Buchautor Josef Lang. swissinfo.ch

Die Geschichte der Demokratie in der Schweiz ist in erster Linie eine Verfassungs- und Institutionengeschichte.

Bereits im Spätmittelalter entwickelten sich mit dem Kommunalismus Formen der republikanischen Selbstverwaltung. Mit der Gründung des Bundesstaats 1848 gelang in der heutigen Schweiz der Durchbruch zum Rechtsstaat elementarer Gewaltenteilung. 

1874 schliesslich kamen mit der ersten Totalrevision der Bundesverfassung erste Volksrechte dazu. Das markierte den Übergang von der rein repräsentativen zur halbdirekten Demokratie. Diese Eckwerte prägten auch die Schweizer Geschichtsschreibung.

Die Dialektik von Partizipation und Ausgrenzung

Historiker Jo Lang will mit seinem jüngst erschienen Buch «Demokratie in der Schweiz. Geschichte und Gegenwart»Externer Link eine Alternative zur vorherrschenden Geschichtsschreibung aufzeigen. Für ihn sind die sozialen Bewegungen die entscheidenden Treiber der Schweizer Demokratisierung.

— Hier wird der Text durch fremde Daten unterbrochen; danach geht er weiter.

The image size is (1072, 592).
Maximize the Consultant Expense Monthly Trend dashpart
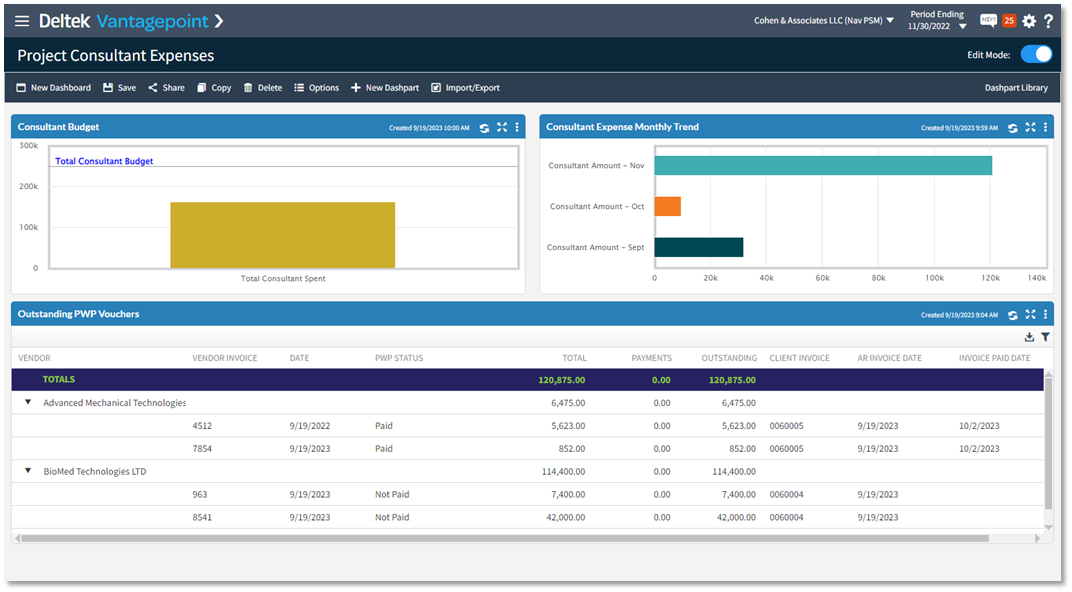[1030, 128]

Schon in der Einleitung gibt sich der Autor als Dialektiker zu erkennen. Seine Darstellung beginnt mit dem Spannungsbogen zwischen Partizipation einerseits und Abgrenzungen andererseits. Denn im Ancien Régime gestalteten städtische Minderheiten von Männern mit Herkunft die Politik weitgehend alleine. Diese ungleichen Verhältnisse haben sich zwar seither geändert, sind aber nie ganz verschwunden. So lautet das Motto des Buches.

Typisch hierfür: Bei der Einführung des Wahlrechts für erwachsene Männer 1848 gehörte die Schweiz zu den weltweiten Trendsettern. Beim Frauenwahlrecht (1971) war man dagegen ziemlich einsame Nachzüglerin, zumindest in Europa. Heute wiederholt sich das beim Ausländerstimmrecht, das national nicht gilt, einzig von gewissen Kantonen und Gemeinden gewährt wird.

«Die direkte Demokratie lässt zu, dass eine Mehrheit die Menschenrechte, beispielsweise die Religionsfreiheit, verletzt und sie erschwert die politische Integration der grossen Anzahl zugewanderter Personen, sogar von deren Kinder.» Jo Lang

Gemäss Lang hat das seine Gründe: «Die direkte Demokratie lässt zu, dass eine Mehrheit die Menschenrechte, beispielsweise die Religionsfreiheit, verletzt und sie erschwert die politische Integration der grossen Anzahl zugewanderter Personen, sogar von deren Kinder.»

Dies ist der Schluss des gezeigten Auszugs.